> _Dataset content_:
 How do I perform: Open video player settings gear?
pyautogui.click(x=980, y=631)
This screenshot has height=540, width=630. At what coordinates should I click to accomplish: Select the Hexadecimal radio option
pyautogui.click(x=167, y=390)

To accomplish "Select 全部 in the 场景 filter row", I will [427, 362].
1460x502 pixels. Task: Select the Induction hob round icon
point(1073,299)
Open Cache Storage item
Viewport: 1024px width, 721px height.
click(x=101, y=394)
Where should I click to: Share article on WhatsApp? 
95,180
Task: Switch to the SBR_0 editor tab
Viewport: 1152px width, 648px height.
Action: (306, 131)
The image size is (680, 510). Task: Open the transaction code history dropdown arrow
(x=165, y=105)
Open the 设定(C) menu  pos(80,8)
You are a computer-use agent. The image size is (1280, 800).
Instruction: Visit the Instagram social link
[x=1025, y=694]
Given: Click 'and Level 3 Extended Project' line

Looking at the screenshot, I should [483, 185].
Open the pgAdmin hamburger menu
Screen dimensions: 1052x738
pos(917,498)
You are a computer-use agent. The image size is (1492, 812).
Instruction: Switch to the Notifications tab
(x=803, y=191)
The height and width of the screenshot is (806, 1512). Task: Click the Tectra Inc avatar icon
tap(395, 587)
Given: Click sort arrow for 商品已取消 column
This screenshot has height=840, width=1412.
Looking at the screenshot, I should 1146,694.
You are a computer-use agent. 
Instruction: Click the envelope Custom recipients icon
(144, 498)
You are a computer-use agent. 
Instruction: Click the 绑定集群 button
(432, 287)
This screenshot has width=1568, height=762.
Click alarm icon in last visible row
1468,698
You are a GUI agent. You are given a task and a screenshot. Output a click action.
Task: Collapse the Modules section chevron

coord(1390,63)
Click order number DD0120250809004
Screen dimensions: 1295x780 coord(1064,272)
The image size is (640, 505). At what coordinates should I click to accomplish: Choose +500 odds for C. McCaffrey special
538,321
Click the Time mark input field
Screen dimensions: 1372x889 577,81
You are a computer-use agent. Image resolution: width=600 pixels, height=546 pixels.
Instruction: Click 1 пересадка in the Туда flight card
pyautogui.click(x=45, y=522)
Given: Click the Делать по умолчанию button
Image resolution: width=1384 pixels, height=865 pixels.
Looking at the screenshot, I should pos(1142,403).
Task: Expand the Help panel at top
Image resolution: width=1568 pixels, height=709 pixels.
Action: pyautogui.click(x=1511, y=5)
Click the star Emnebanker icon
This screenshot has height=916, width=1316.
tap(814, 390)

> _Task prompt_:
Copy out every line word for word, from the line containing "You are a computer-use agent. Image" down to the last of the items above.

> _Solution_:
You are a computer-use agent. Image resolution: width=600 pixels, height=546 pixels.
Instruction: Click 1 пересадка in the Туда flight card
pyautogui.click(x=45, y=522)
Given: Click the Делать по умолчанию button
Image resolution: width=1384 pixels, height=865 pixels.
Looking at the screenshot, I should pos(1142,403).
Task: Expand the Help panel at top
Image resolution: width=1568 pixels, height=709 pixels.
Action: pyautogui.click(x=1511, y=5)
Click the star Emnebanker icon
This screenshot has height=916, width=1316.
tap(814, 390)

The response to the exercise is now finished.